(Records from a data source)
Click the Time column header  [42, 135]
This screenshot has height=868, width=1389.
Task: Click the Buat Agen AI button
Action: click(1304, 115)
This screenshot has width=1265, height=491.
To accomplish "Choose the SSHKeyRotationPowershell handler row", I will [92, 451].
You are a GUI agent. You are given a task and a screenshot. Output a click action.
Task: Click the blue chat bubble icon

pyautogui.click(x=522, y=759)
* * *
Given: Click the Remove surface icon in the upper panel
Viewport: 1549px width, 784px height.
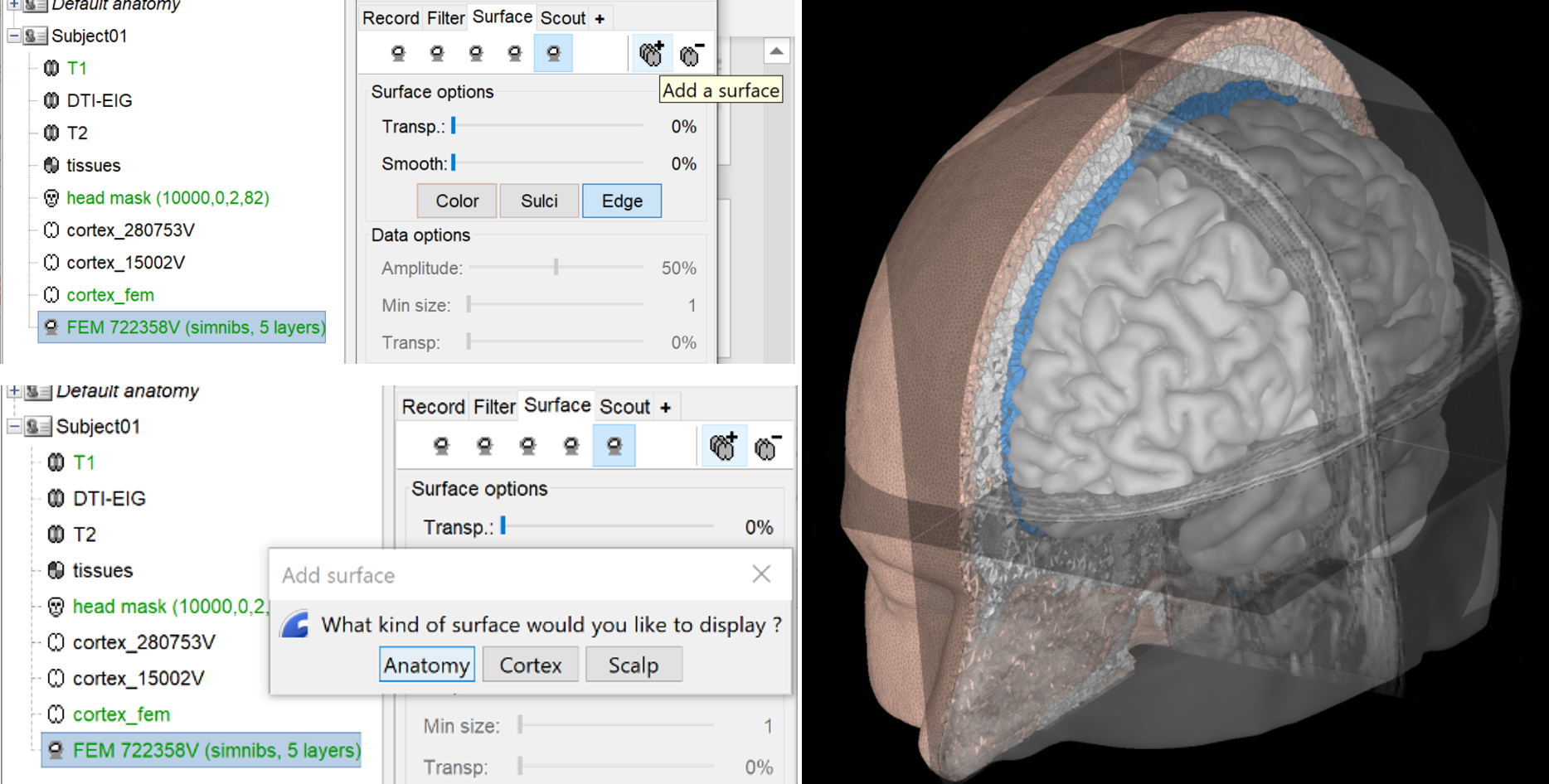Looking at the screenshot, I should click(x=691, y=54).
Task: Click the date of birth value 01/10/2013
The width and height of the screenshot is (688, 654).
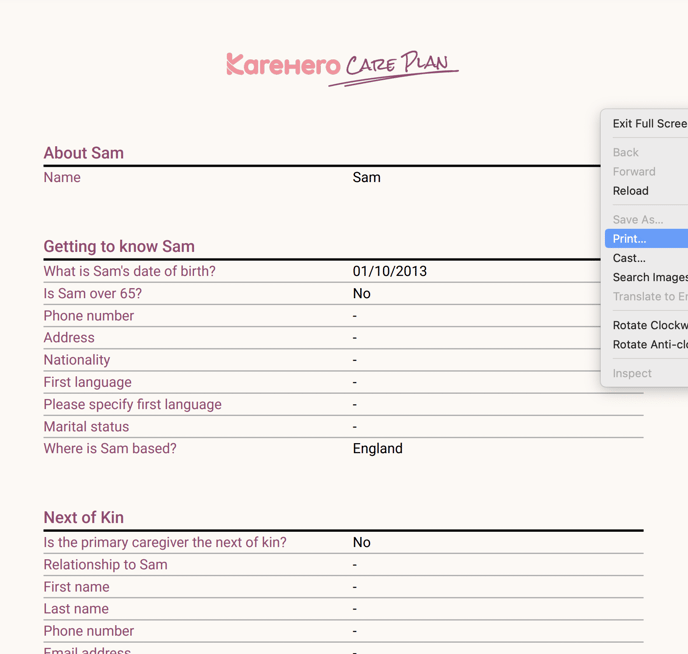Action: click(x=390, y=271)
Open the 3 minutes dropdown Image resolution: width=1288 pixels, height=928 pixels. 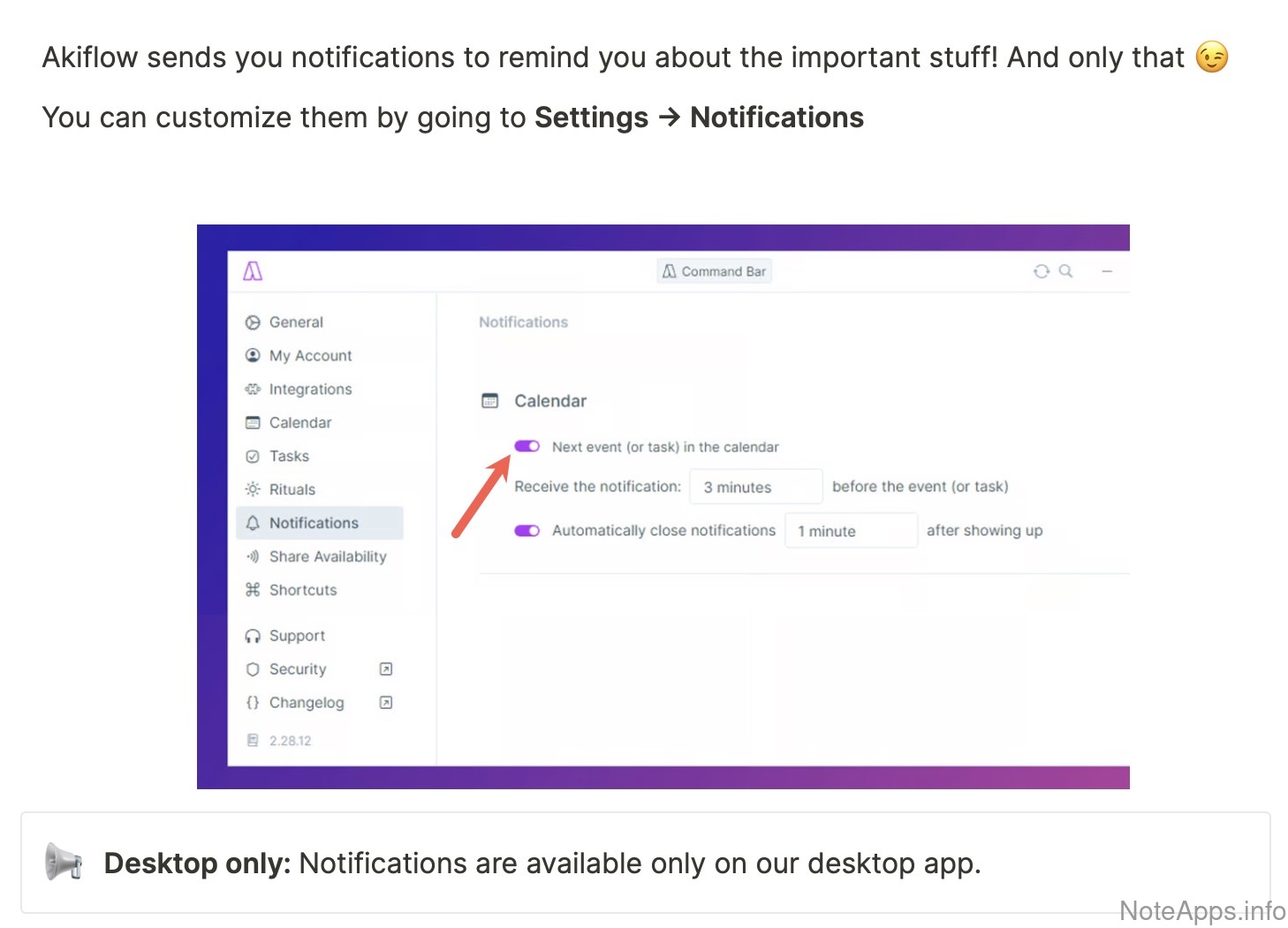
...
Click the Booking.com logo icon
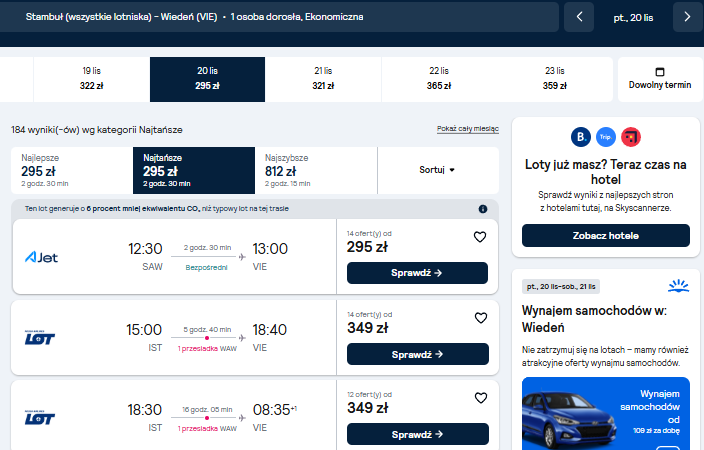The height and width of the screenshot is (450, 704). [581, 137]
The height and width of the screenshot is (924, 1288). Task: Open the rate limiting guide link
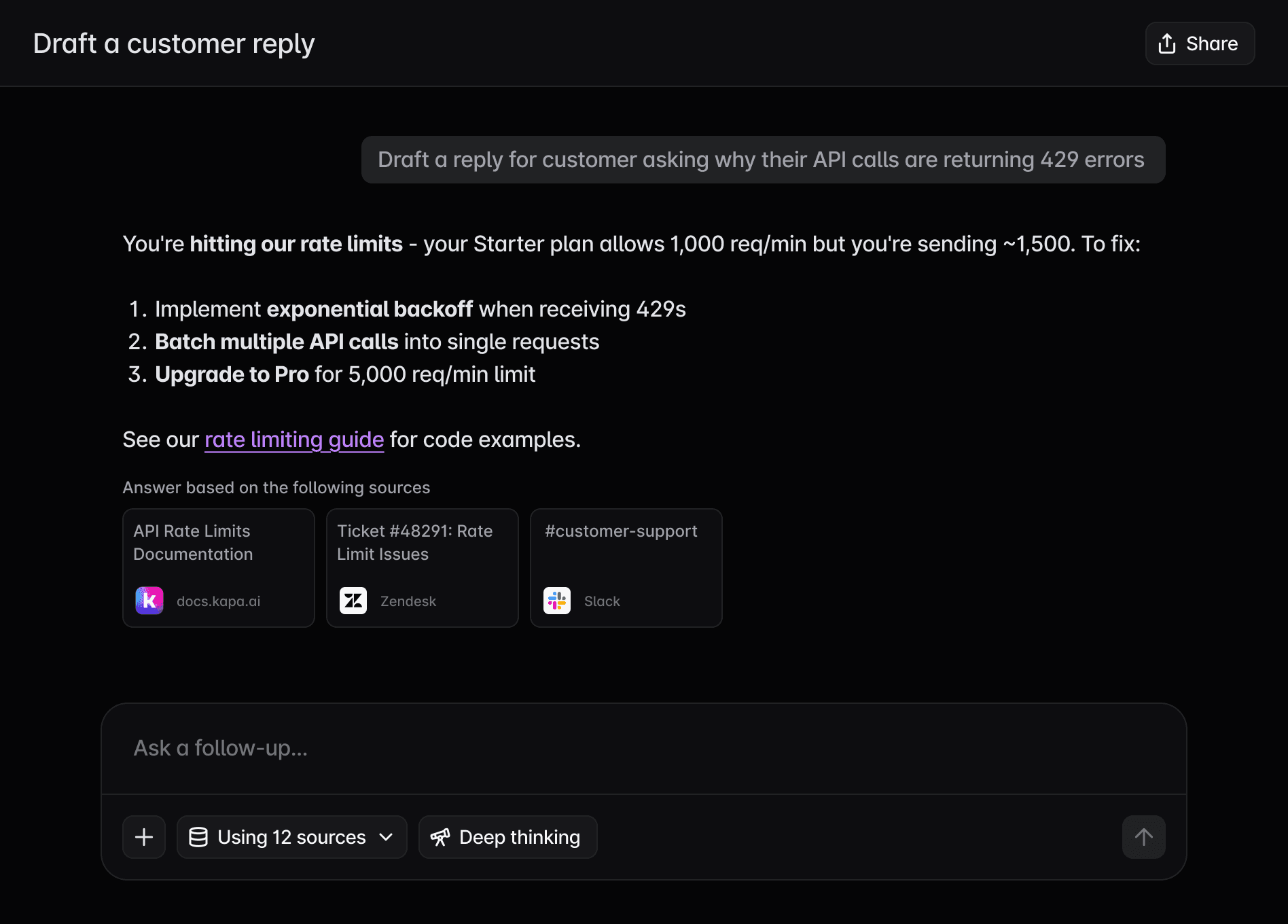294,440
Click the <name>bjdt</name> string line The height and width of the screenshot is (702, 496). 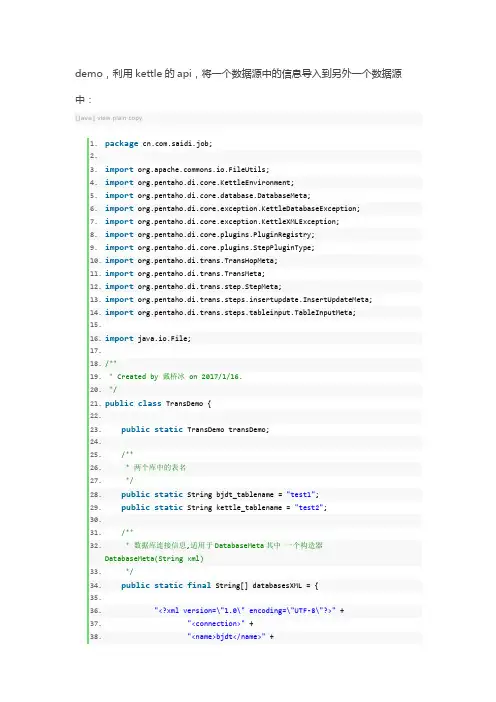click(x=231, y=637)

Problem to solve » Out of the records above, set down only the lines from the one that contains "Given: Click the" through the one that contains "Open the 3 minutes", unchanged and without the pictures.

Answer below »
Given: Click the Remove surface icon in the upper panel
Viewport: 1549px width, 784px height.
Looking at the screenshot, I should click(x=691, y=54).
Task: Click the date of birth value 01/10/2013
The width and height of the screenshot is (688, 654).
Action: click(x=390, y=271)
Open the 3 minutes dropdown Image resolution: width=1288 pixels, height=928 pixels. 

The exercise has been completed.